Howto Paths

The filesysobjects.paths module manages files and file related application schemes only. For URI paths including general application schemes like http refer to the module filesysobjects.apppaths or the Howto Appaths.

Normalize Paths by normpathx

The os.normpath() interface provides the normalization of file system addresses for the current specific platform, while the packages macpath, ntpath, and posixpath provide for cross-platform normalization. These cover some specifics of their target filesystems, but focus on pure filesystem entries only.

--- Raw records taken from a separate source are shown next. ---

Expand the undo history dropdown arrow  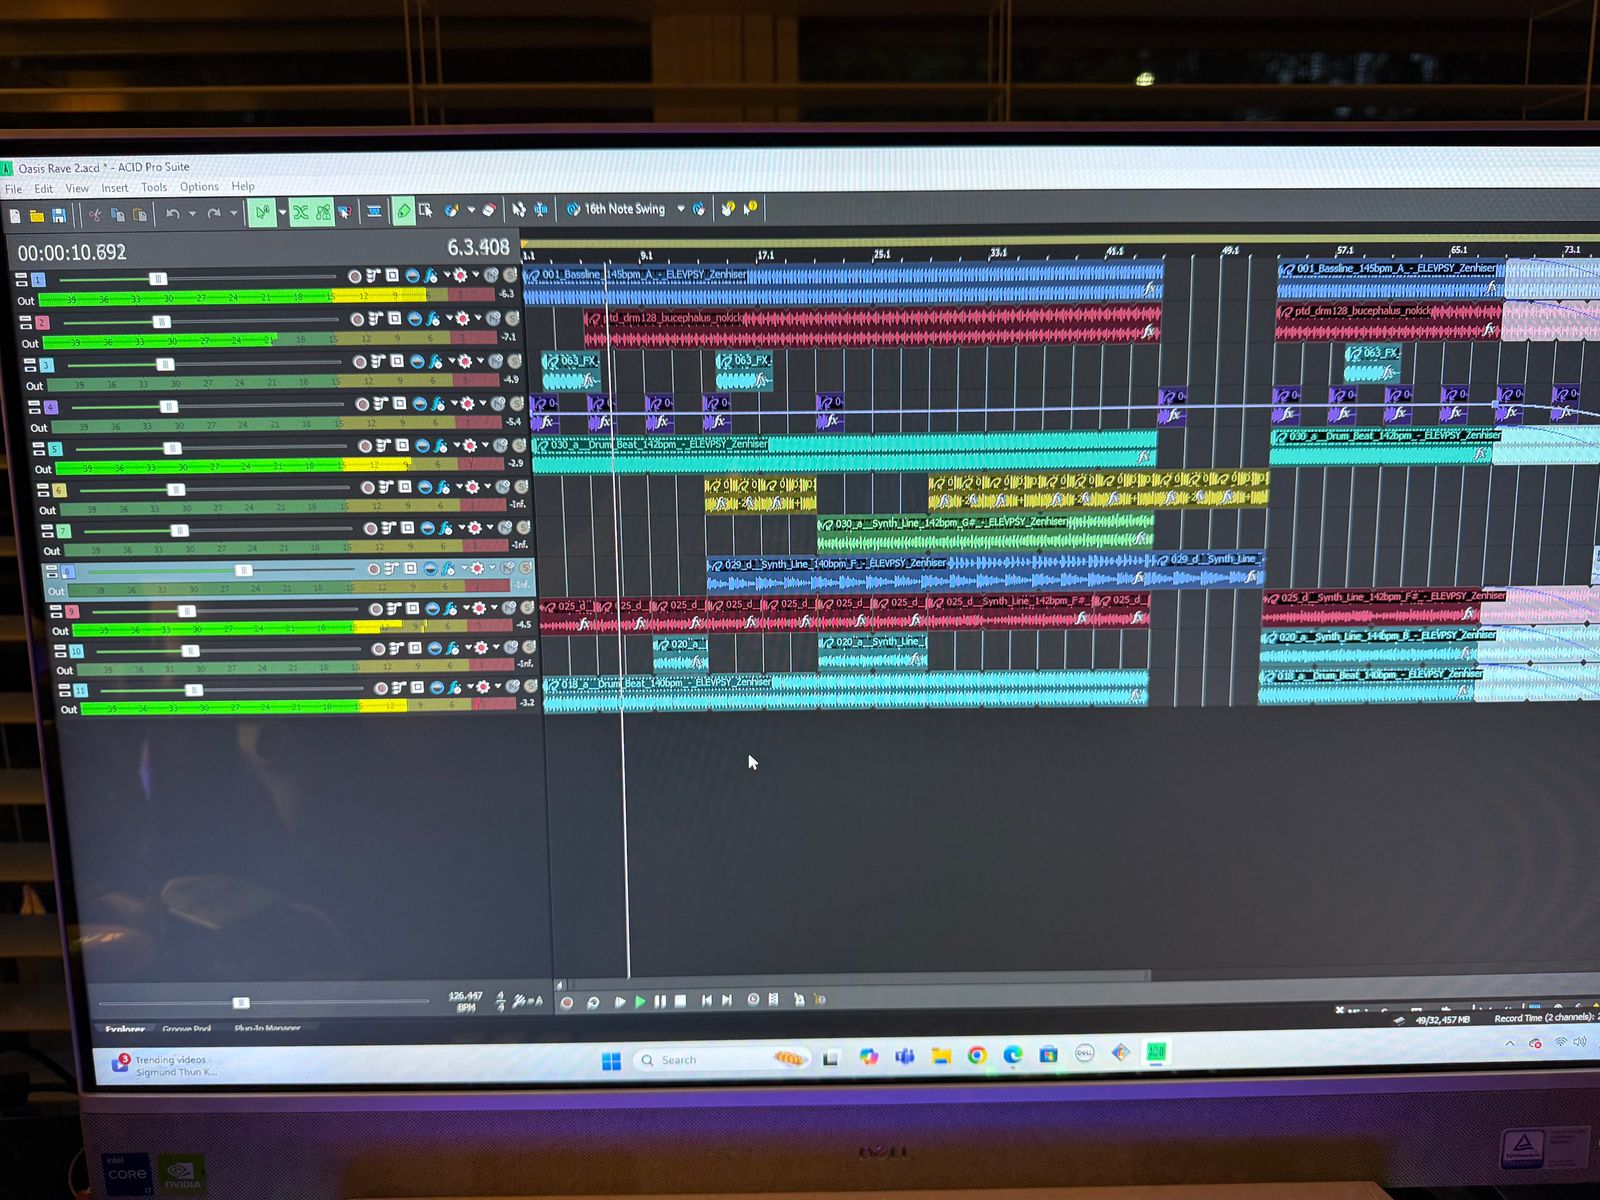point(192,214)
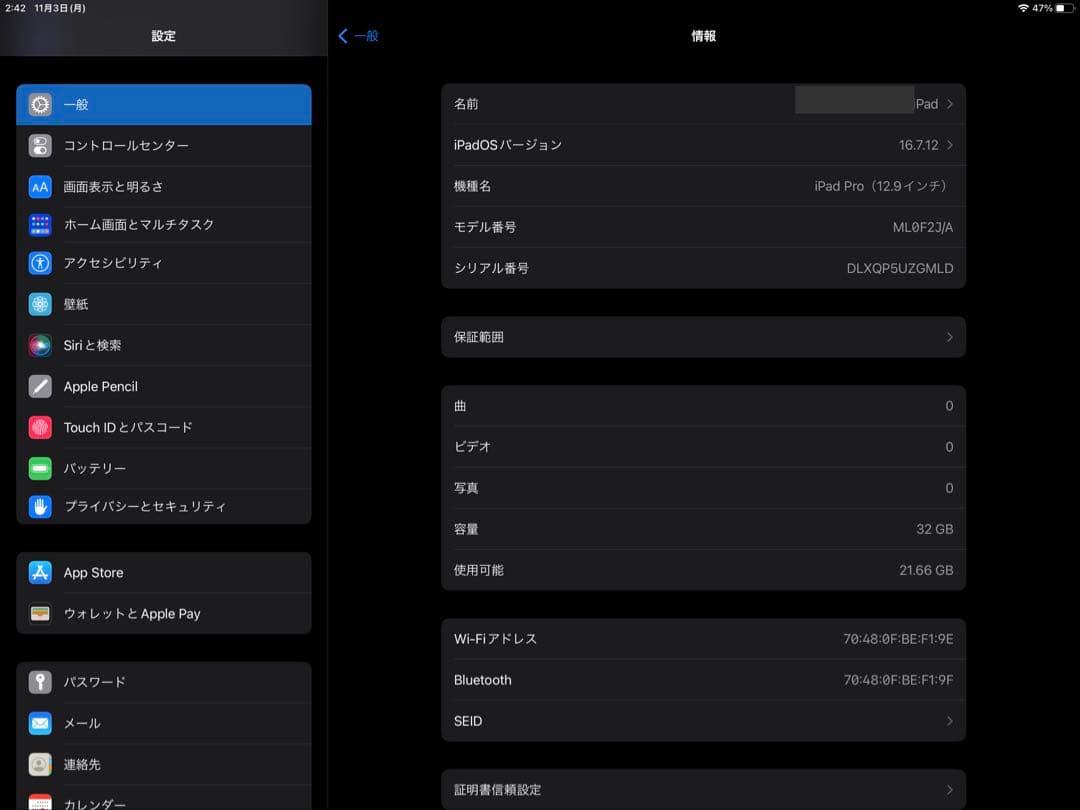Expand the 証明書信頼設定 row
The height and width of the screenshot is (810, 1080).
point(703,789)
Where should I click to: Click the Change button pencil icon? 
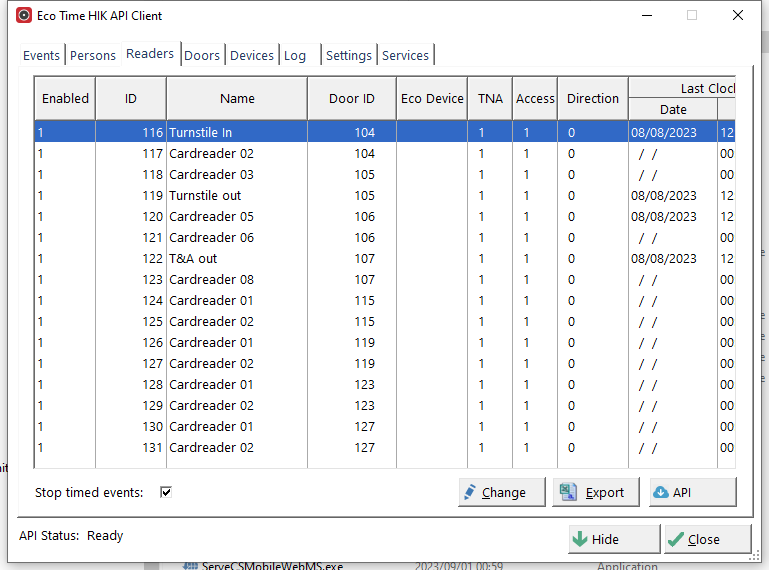[470, 492]
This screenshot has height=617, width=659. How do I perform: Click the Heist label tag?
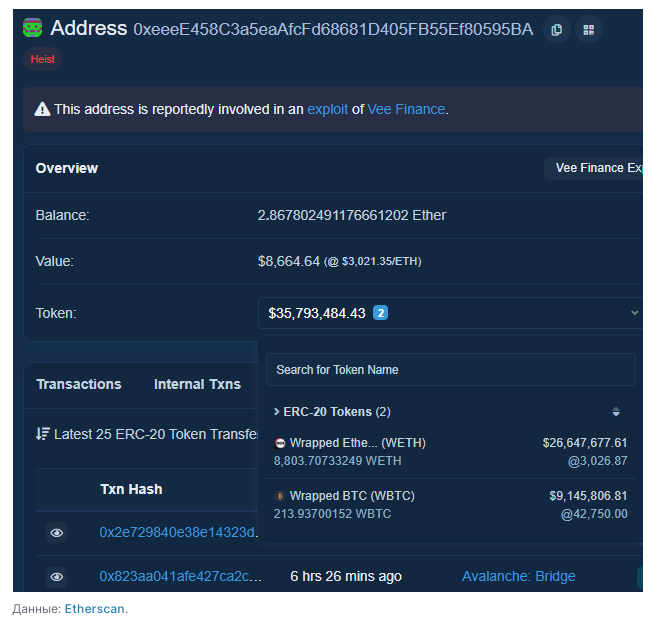pos(42,59)
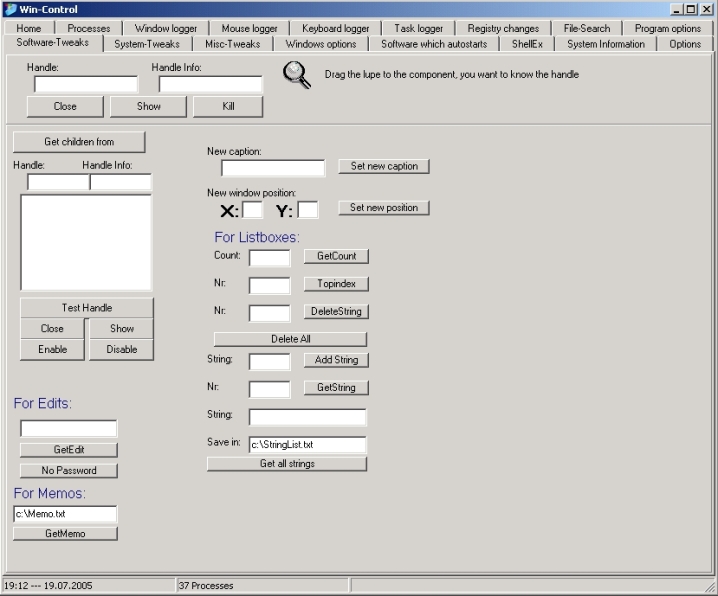Image resolution: width=718 pixels, height=596 pixels.
Task: Click the Delete All button
Action: [290, 339]
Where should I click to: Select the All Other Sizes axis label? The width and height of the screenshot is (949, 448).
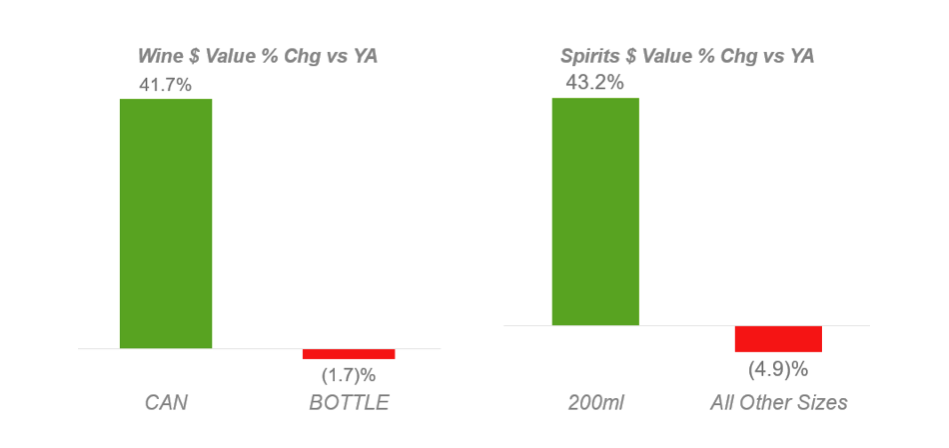(x=779, y=403)
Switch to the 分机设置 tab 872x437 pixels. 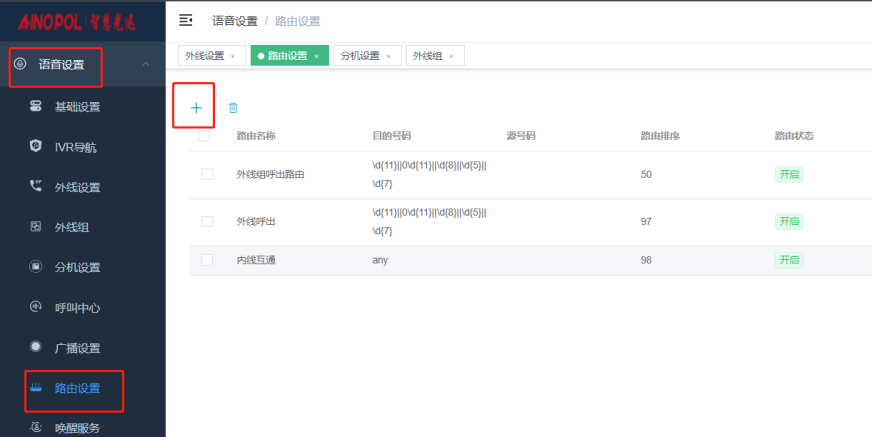(360, 56)
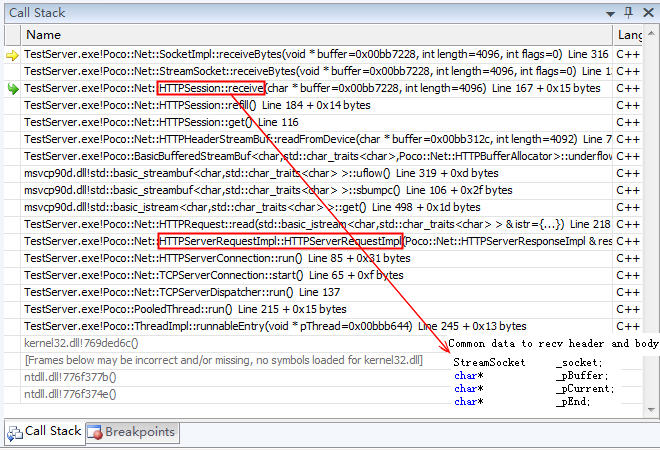
Task: Open the Call Stack window position dropdown
Action: [x=609, y=12]
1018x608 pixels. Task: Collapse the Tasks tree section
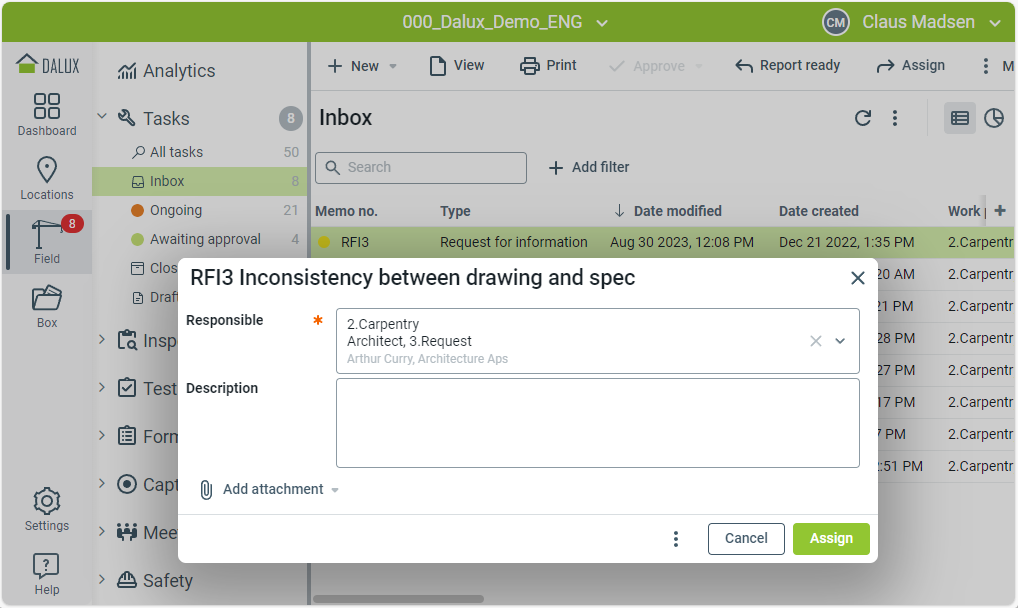(x=102, y=118)
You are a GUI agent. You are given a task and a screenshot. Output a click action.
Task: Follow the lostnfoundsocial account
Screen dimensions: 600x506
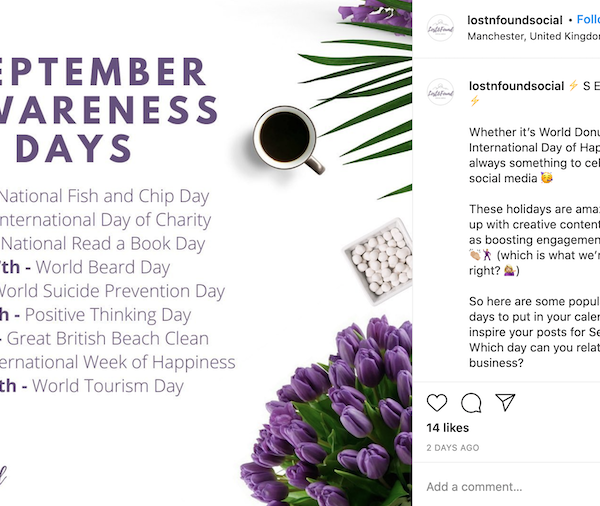pyautogui.click(x=588, y=19)
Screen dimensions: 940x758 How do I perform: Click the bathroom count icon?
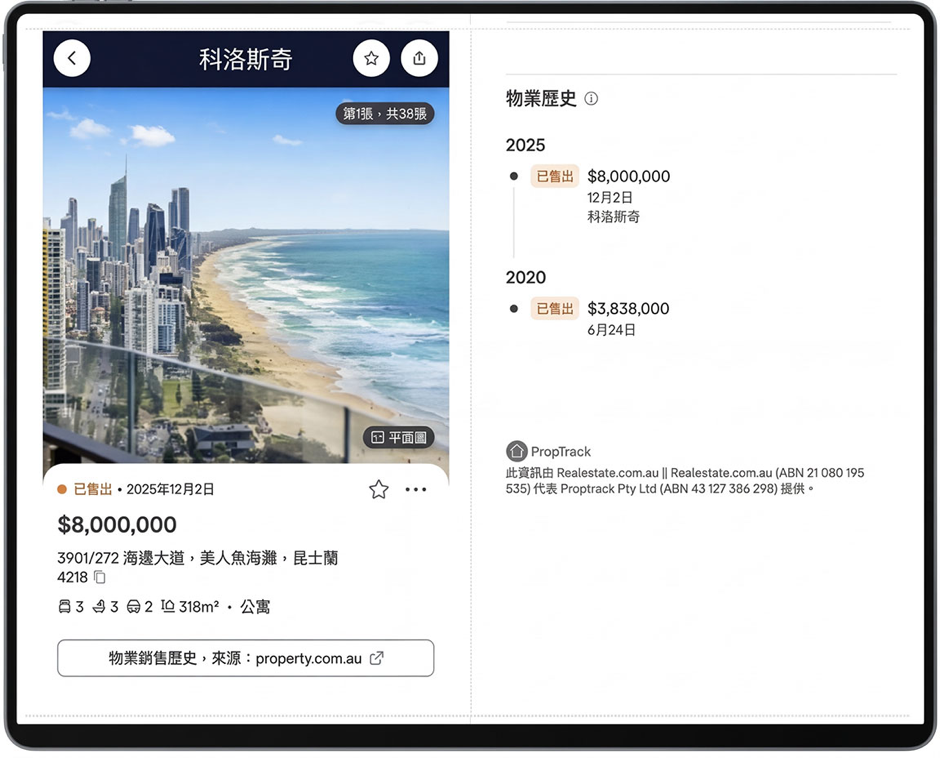tap(99, 607)
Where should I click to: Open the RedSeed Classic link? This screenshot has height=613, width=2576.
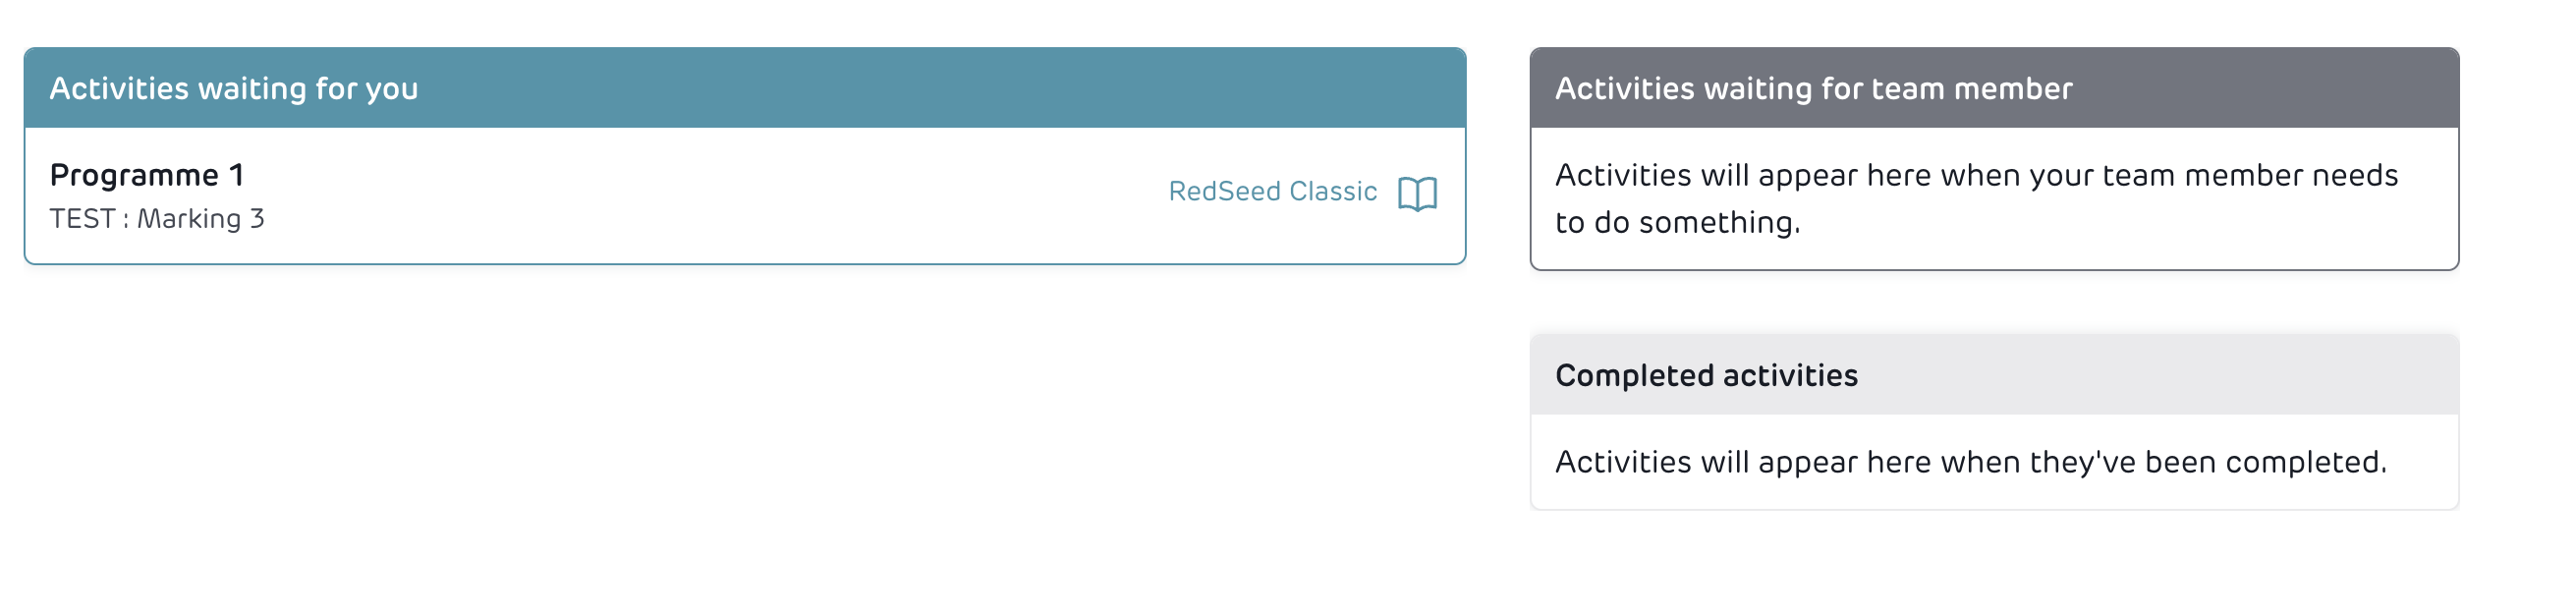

The filesysobjects.paths.normpathx interface covers all platforms including cross-platform normalization. This includes network filesystems including application and domain prefixes for POSIX and UNC. The provided options enable the filesystem related URIs of type file://.

The call interface is exchangeable with the standard interfaces:

1
2
3
4
5
6
path_normalized = filesysobjects.paths.normpathx(path_raw)

path_normalized = filesysobjects.paths.normpathx(path_raw, tpf='local')  # local filesystem
path_normalized = filesysobjects.paths.normpathx(path_raw, tpf='posix')  # posix - Linux, MacOS, Unix
path_normalized = filesysobjects.paths.normpathx(path_raw, tpf='win')    # Windows - NTFS, FATxx
path_normalized = filesysobjects.paths.normpathx(path_raw, keepsep=True) # keeps trailing seperator

For complete details refer to [API] / [code].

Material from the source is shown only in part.